Of course, we've been asked a few times - you have three boys, what about trying for a girl? Honestly, the potty training thing is the biggest reason we're likely done with having children. We're ready to be parents that don't have to carry a diaper bag everywhere we go. Pregnancy, labor, giving birth, baby issues, juggling a larger family, trying to prevent #3 from treating #4 like #3 treated #4 in my family: those are issues that we're prepared to handle. Potty training for a fourth time? No, thanks. The Boy and The Baby fought us so hard and so stubbornly that we're burnt out.

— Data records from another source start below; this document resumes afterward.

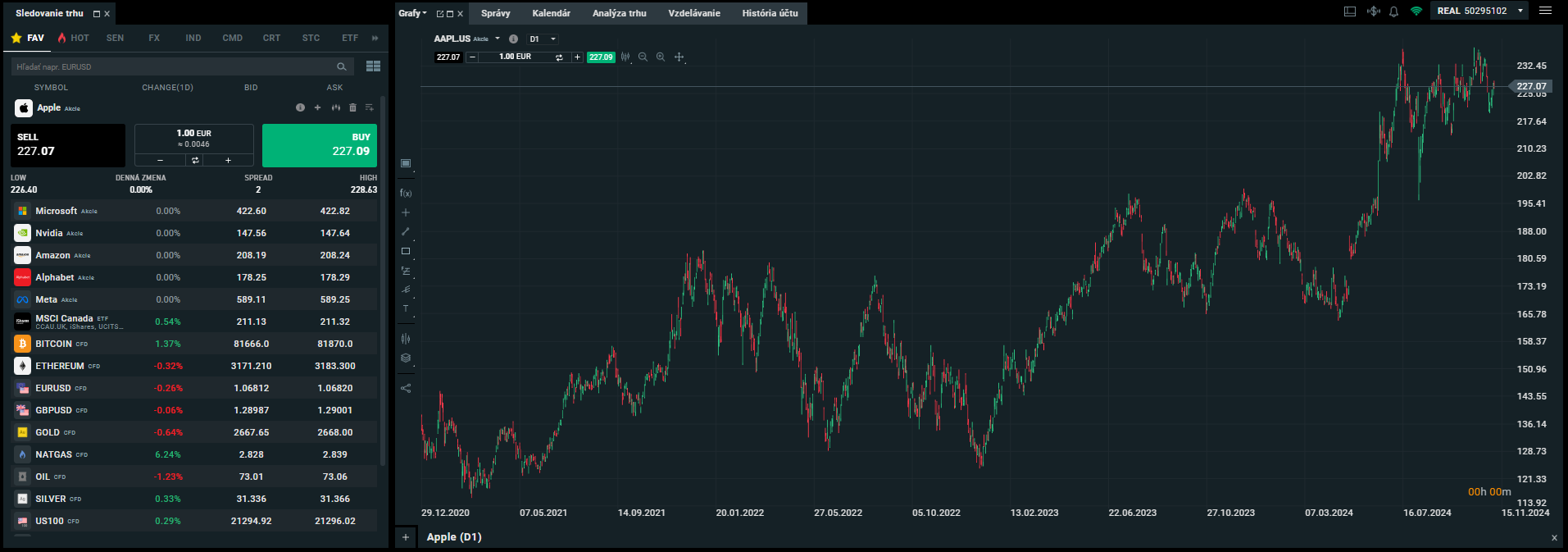This screenshot has width=1568, height=552.
Task: Click the share icon in chart sidebar
Action: [x=406, y=388]
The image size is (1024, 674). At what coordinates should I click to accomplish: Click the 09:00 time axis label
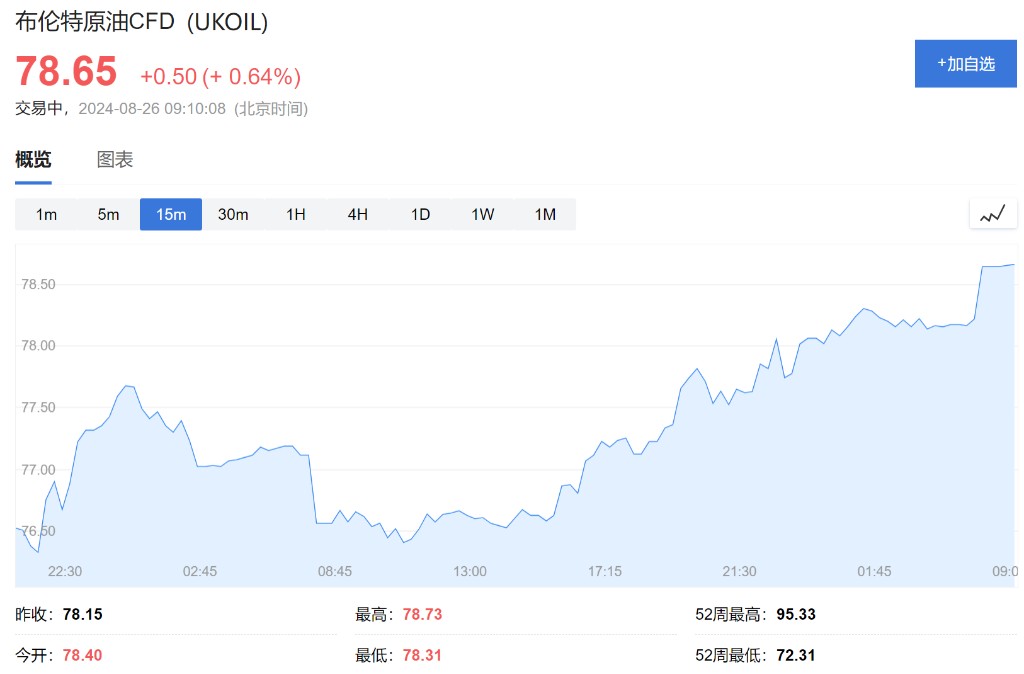(x=1005, y=571)
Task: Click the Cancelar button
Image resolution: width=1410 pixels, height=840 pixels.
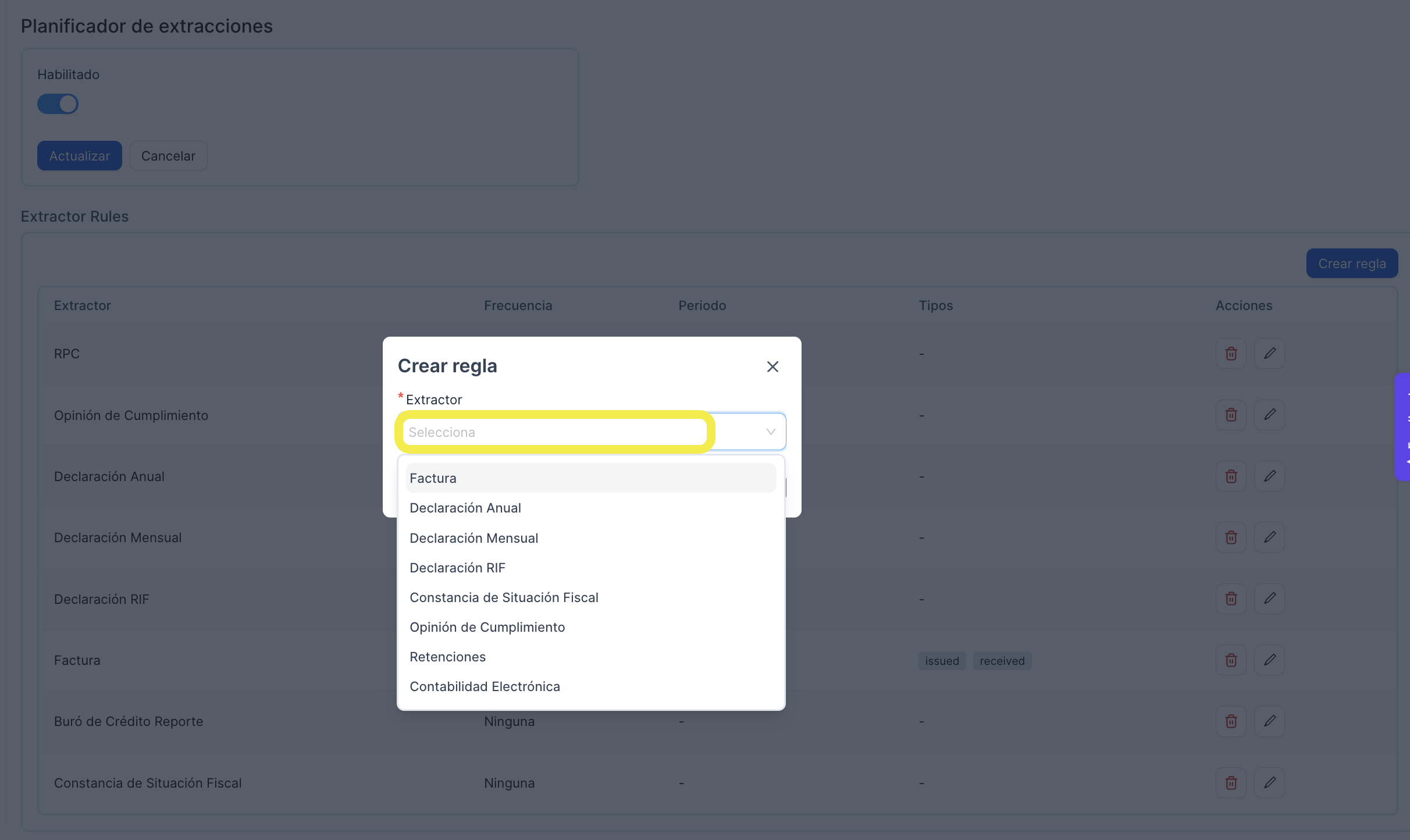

Parent-teacher conferences were last week. It was nice timing, because my father was in town for a weekend visit. Little Bear's teacher said the usual things - smart, a good reader, helpful (with the one bullying exception from last month), and sensitive. She also noted that, after watching Little Bear, she understood why we held The Boy back a year from kindergarten: LB is very much a little boy, with all of the squirminess that that implies. He's perfectly appropriate for the class, and he'll start to calm down as he matures, but she noticed the difference between the 6-year old boy last year and the young 5-year old this year. Gifted testing is in another couple / few months; we're sure he's intelligent enough, but the question of "will he sit still for the 90 minutes of testing" is a very valid one.
The Boy received the sterling conference for which we hoped. He is smart, motivated, kind, a leader in the class, and helpful to everybody. At this point, he doesn't have "enemies" in class or anyone who's trying to pick on him - even the kid on the bus who was an issue isn't an issue any more. Not much else to say other than that; all of his teachers love him.